Onze enfants décédèrent au cours de l’essai du Trovan, plusieurs autres en sortant handicapés de façon permanente. Pour autant, le taux de mortalité constaté dans le cadre de l’essai du Trovan fut bien inférieur au taux qu’aurait engendré une méningite non traitée. Ainsi certains proposent-ils aujourd’hui qu’il soit procédé à l’administration de médicaments non testés contre la maladie à virus Ebola.

En réalité, l’Organisation mondiale de la santé a d’ores et déjà autorisé l’utilisation du sérum expérimental ZMapp – alliance d’anticorps génétiquement modifiés et destinés à aider le patient à combattre la maladie – selon une démarche éthique. Le sérum ZMapp n’a jamais atteint le stade des essais sur l’homme, et ne fait à ce jour l’objet d’aucune licence de la part de la Food and Drug Administration américaine.

À l’heure actuelle, seules quelques doses de ZMapp existent, et plusieurs mois seront nécessaires pour en constituer un stock, même modeste. Ceci soulève à nouveau un dilemme éthique : qui doit pouvoir bénéficier d’une ressource aussi peu disponible ?

Les trois premières doses de ZMapp ont été administrées au docteur Kent Brantly et à la missionnaire Nancy Whitebol, qui en sont sortis guéris, ainsi qu’au prêtre espagnol Miguel Pajares, qui n’a malheureusement pas survécu. Certains ont exprimé un argument pratique pour apaiser les importantes critiques autour du fait qu’aient été privilégiés Brantly et Whitebol : il y aurait une certaine logique à soigner en premier lieu les professionnels de la santé, de sorte qu’ils puissent eux-mêmes continuer à prodiguer des soins. Cet argument s’effondre en revanche s’agissant du choix de Miguel Pajares, 75 ans.
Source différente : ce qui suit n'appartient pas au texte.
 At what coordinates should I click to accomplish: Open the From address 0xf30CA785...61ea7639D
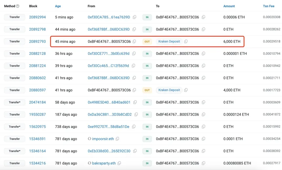109,17

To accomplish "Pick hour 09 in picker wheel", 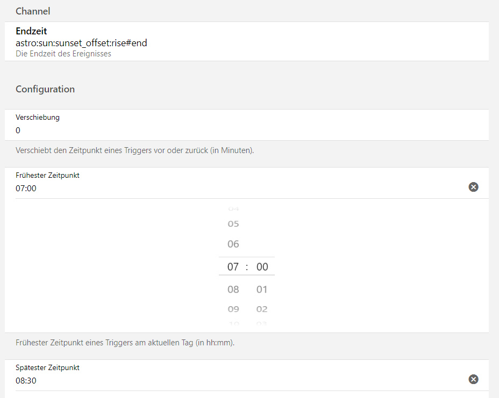I will (x=233, y=309).
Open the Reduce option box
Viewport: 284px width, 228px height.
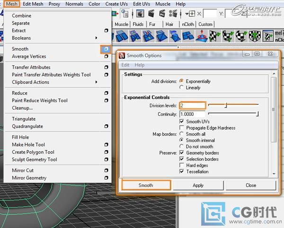[106, 93]
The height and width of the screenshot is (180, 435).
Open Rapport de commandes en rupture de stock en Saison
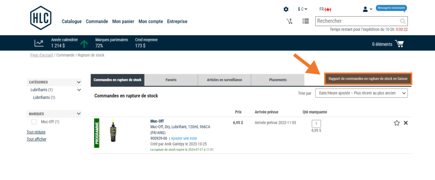pos(368,79)
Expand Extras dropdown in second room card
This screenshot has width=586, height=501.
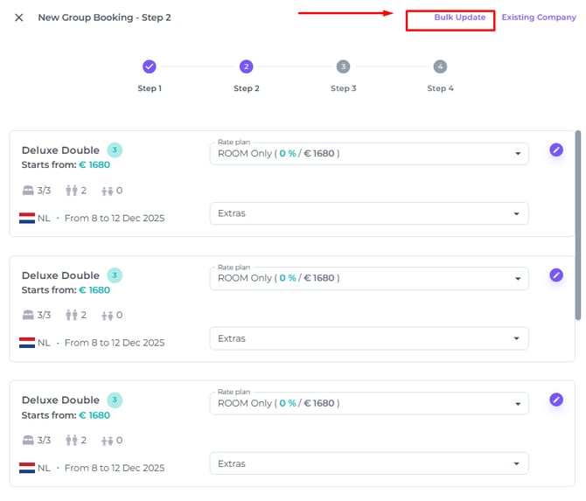[x=368, y=338]
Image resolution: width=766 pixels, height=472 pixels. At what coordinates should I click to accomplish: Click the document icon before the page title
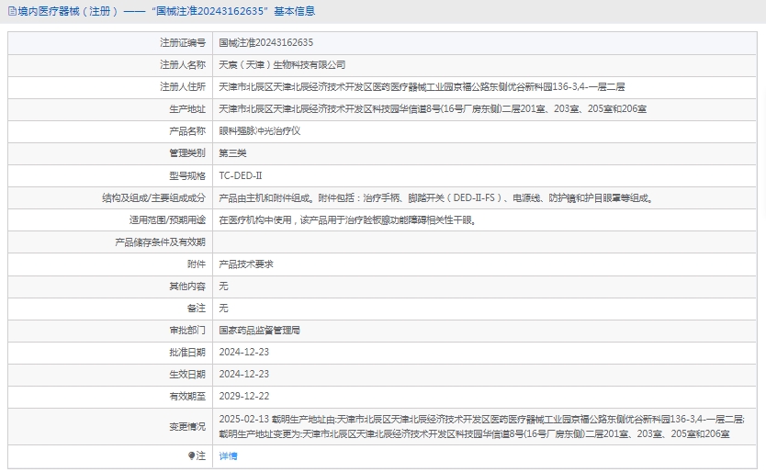[x=9, y=12]
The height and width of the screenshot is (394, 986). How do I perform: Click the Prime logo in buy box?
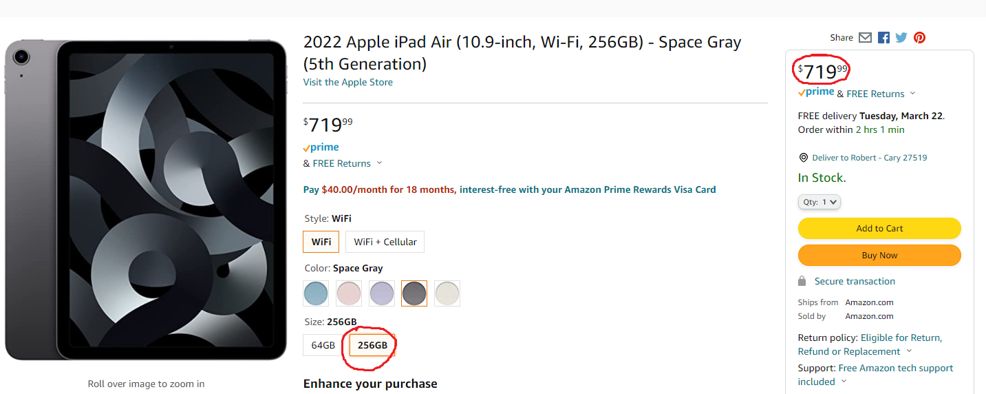pyautogui.click(x=816, y=92)
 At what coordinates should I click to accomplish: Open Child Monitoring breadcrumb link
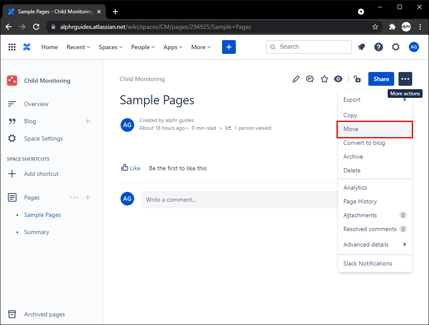click(x=142, y=79)
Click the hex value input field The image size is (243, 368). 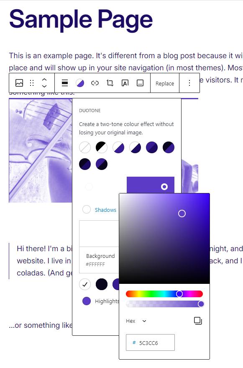click(x=150, y=342)
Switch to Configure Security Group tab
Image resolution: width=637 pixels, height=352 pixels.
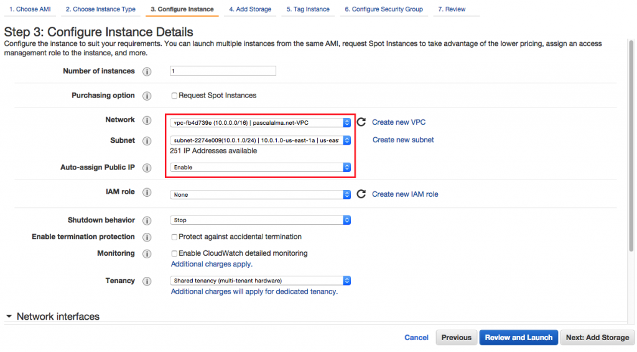[x=383, y=9]
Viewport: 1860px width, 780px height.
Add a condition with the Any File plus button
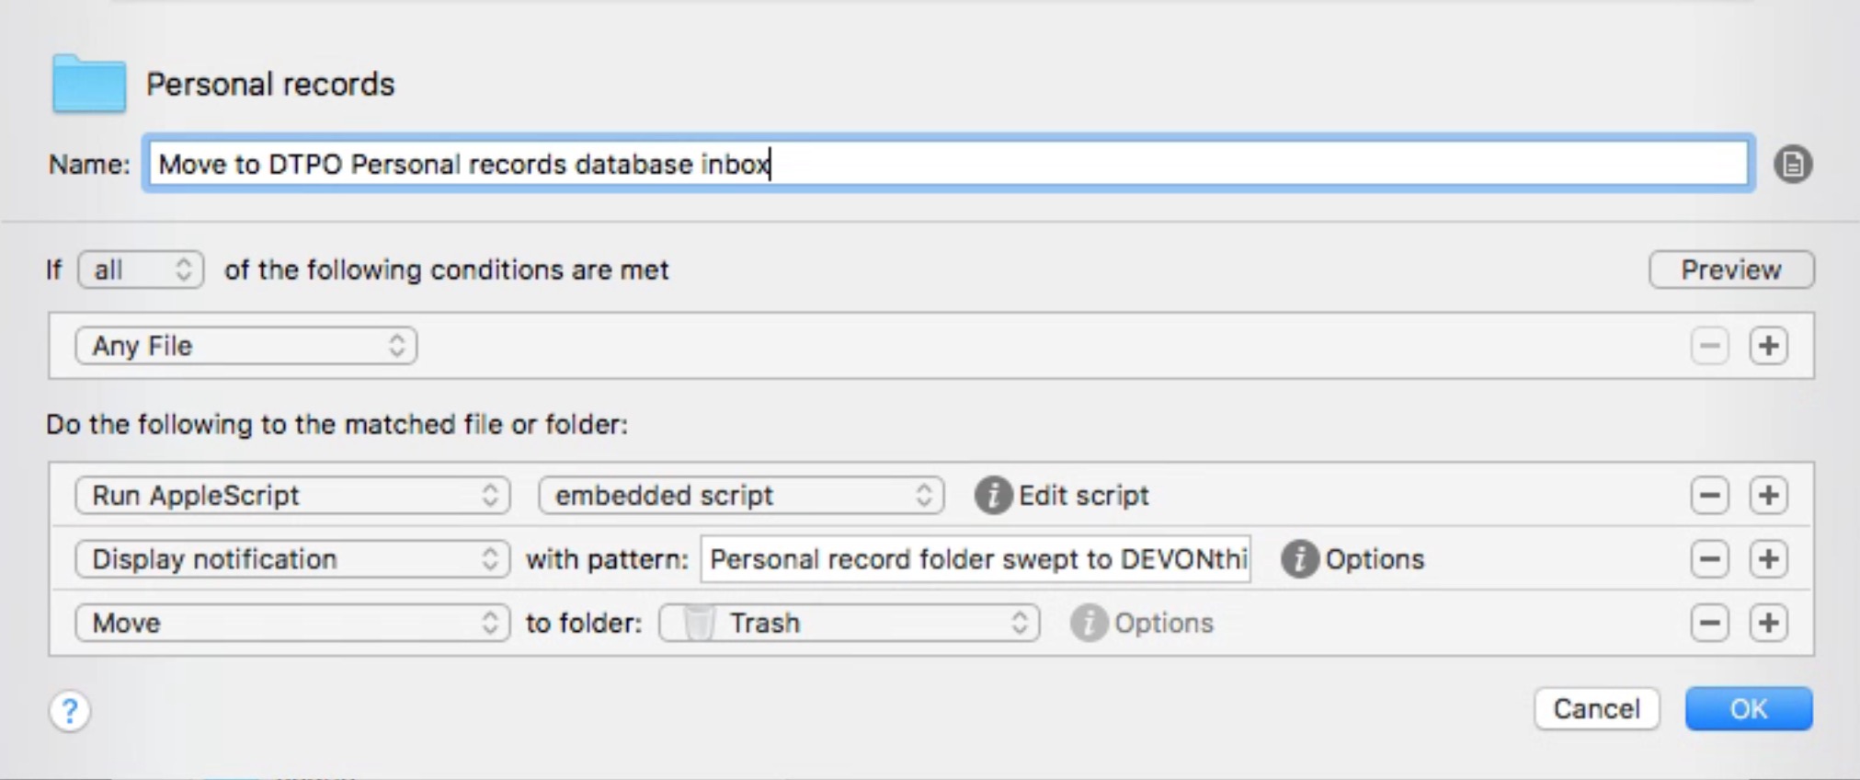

La crédibilité des justifications selon lesquelles ce choix aurait répondu à une logique pratique a été dans une certaine mesure remise à mal par la décision d’administrer des doses à trois médecins africains. Quoi qu’il en soit, le stock de sérum ZMapp est désormais épuisé.

Il est important de noter que même les arguments les plus pragmatiques autour du rationnement des ressources médicales peuvent faire l’objet des plus vives controverses. Au cours de la Seconde Guerre mondiale, lorsque des médecins militaires furent contraints de rationner les doses de pénicilline, ils décidèrent de l’administrer en priorité aux nombreux soldats atteints de maladies sexuellement transmissibles, afin que ceux-ci puissent rapidement regagner le champ de bataille. Beaucoup à l’époque firent valoir que les soldats blessés au combat l’auraient davantage mérité.

Si l’on intègre cette composante morale à la question de la distribution des traitements contre la maladie à virus Ebola, certains affirmeront qu’il s’agirait de privilégier les Africains par rapport aux occidentaux, dans la mesure où les systèmes de santé d’Afrique n’offrent à ces premiers que peu de moyens pour lutter contre la maladie. D’autres feront en revanche valoir la nécessité de traiter en priorité les travailleurs médicaux occidentaux, dans la mesure où ils ont bénévolement choisi de s’exposer à la maladie, afin d’aider ceux qui n’avaient pas le choix.

Il apparaît quasi-impossible de concilier de tels arguments. Il y aurait une dérive encore plus grave à faire intervenir des critères sociaux, plutôt que médicaux, dans le rationnement des traitements. Souvenons-nous du tristement célèbre comité de Seattle, fameux "God committee", qui au début des années 1960 sélectionna les candidats à la dialyse hépatique – pratique alors limitée – sur la base de critères tels que les revenus, l’appartenance à l’Église ou encore au scoutisme. Depuis cet épisode, l’utilisation de critères sociaux dans l’attribution des traitements est loin de faire bonne figure – et à juste titre.